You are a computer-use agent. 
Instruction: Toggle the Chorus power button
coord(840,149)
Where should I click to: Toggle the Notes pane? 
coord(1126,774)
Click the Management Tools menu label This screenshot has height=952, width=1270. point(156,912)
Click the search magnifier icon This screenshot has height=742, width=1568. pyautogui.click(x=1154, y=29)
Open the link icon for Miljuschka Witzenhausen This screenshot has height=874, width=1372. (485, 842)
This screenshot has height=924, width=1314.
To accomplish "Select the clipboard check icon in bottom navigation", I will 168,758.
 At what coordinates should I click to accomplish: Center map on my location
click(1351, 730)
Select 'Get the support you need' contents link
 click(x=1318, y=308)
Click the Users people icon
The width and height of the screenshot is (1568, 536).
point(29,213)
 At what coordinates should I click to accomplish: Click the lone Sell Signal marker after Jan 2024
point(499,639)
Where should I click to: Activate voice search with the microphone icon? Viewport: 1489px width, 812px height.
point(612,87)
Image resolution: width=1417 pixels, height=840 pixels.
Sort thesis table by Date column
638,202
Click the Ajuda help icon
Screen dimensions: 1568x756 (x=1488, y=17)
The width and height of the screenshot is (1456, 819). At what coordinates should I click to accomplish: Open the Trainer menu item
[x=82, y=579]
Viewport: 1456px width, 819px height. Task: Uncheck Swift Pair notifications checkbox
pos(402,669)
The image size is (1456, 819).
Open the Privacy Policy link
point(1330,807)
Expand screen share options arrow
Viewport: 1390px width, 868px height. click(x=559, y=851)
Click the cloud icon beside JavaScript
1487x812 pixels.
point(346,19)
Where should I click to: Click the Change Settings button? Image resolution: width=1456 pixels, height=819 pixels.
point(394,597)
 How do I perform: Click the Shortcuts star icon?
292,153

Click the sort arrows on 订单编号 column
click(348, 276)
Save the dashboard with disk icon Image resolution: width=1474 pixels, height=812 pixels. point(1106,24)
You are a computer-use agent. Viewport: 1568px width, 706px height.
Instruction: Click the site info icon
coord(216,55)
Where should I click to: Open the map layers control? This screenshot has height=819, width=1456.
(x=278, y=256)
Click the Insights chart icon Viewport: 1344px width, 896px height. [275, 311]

☆ ☆ ☆ ☆

Reproduce the listing shown above in its entirety, exactly.

** Exercise answer **
You are a computer-use agent. 
Instruction: Toggle the Chorus power button
coord(840,149)
Where should I click to: Toggle the Notes pane? 
coord(1126,774)
Click the Management Tools menu label This screenshot has height=952, width=1270. point(156,912)
Click the search magnifier icon This screenshot has height=742, width=1568. pyautogui.click(x=1154, y=29)
Open the link icon for Miljuschka Witzenhausen This screenshot has height=874, width=1372. (485, 842)
This screenshot has height=924, width=1314.
To accomplish "Select the clipboard check icon in bottom navigation", I will 168,758.
 At what coordinates should I click to accomplish: Center map on my location
click(1351, 730)
Select 'Get the support you need' contents link
 click(x=1318, y=308)
Click the Users people icon
The width and height of the screenshot is (1568, 536).
point(29,213)
 At what coordinates should I click to accomplish: Click the lone Sell Signal marker after Jan 2024
point(499,639)
Where should I click to: Activate voice search with the microphone icon? Viewport: 1489px width, 812px height.
point(612,87)
Image resolution: width=1417 pixels, height=840 pixels.
Sort thesis table by Date column
638,202
Click the Ajuda help icon
Screen dimensions: 1568x756 (x=1488, y=17)
The width and height of the screenshot is (1456, 819). At what coordinates should I click to accomplish: Open the Trainer menu item
[x=82, y=579]
Viewport: 1456px width, 819px height. Task: Uncheck Swift Pair notifications checkbox
pos(402,669)
The image size is (1456, 819).
Open the Privacy Policy link
point(1330,807)
Expand screen share options arrow
Viewport: 1390px width, 868px height. click(x=559, y=851)
Click the cloud icon beside JavaScript
1487x812 pixels.
point(346,19)
Where should I click to: Click the Change Settings button? Image resolution: width=1456 pixels, height=819 pixels.
point(394,597)
 How do I perform: Click the Shortcuts star icon?
292,153

Click the sort arrows on 订单编号 column
click(348, 276)
Save the dashboard with disk icon Image resolution: width=1474 pixels, height=812 pixels. point(1106,24)
You are a computer-use agent. Viewport: 1568px width, 706px height.
Instruction: Click the site info icon
coord(216,55)
Where should I click to: Open the map layers control? This screenshot has height=819, width=1456.
(x=278, y=256)
Click the Insights chart icon Viewport: 1344px width, 896px height. [275, 311]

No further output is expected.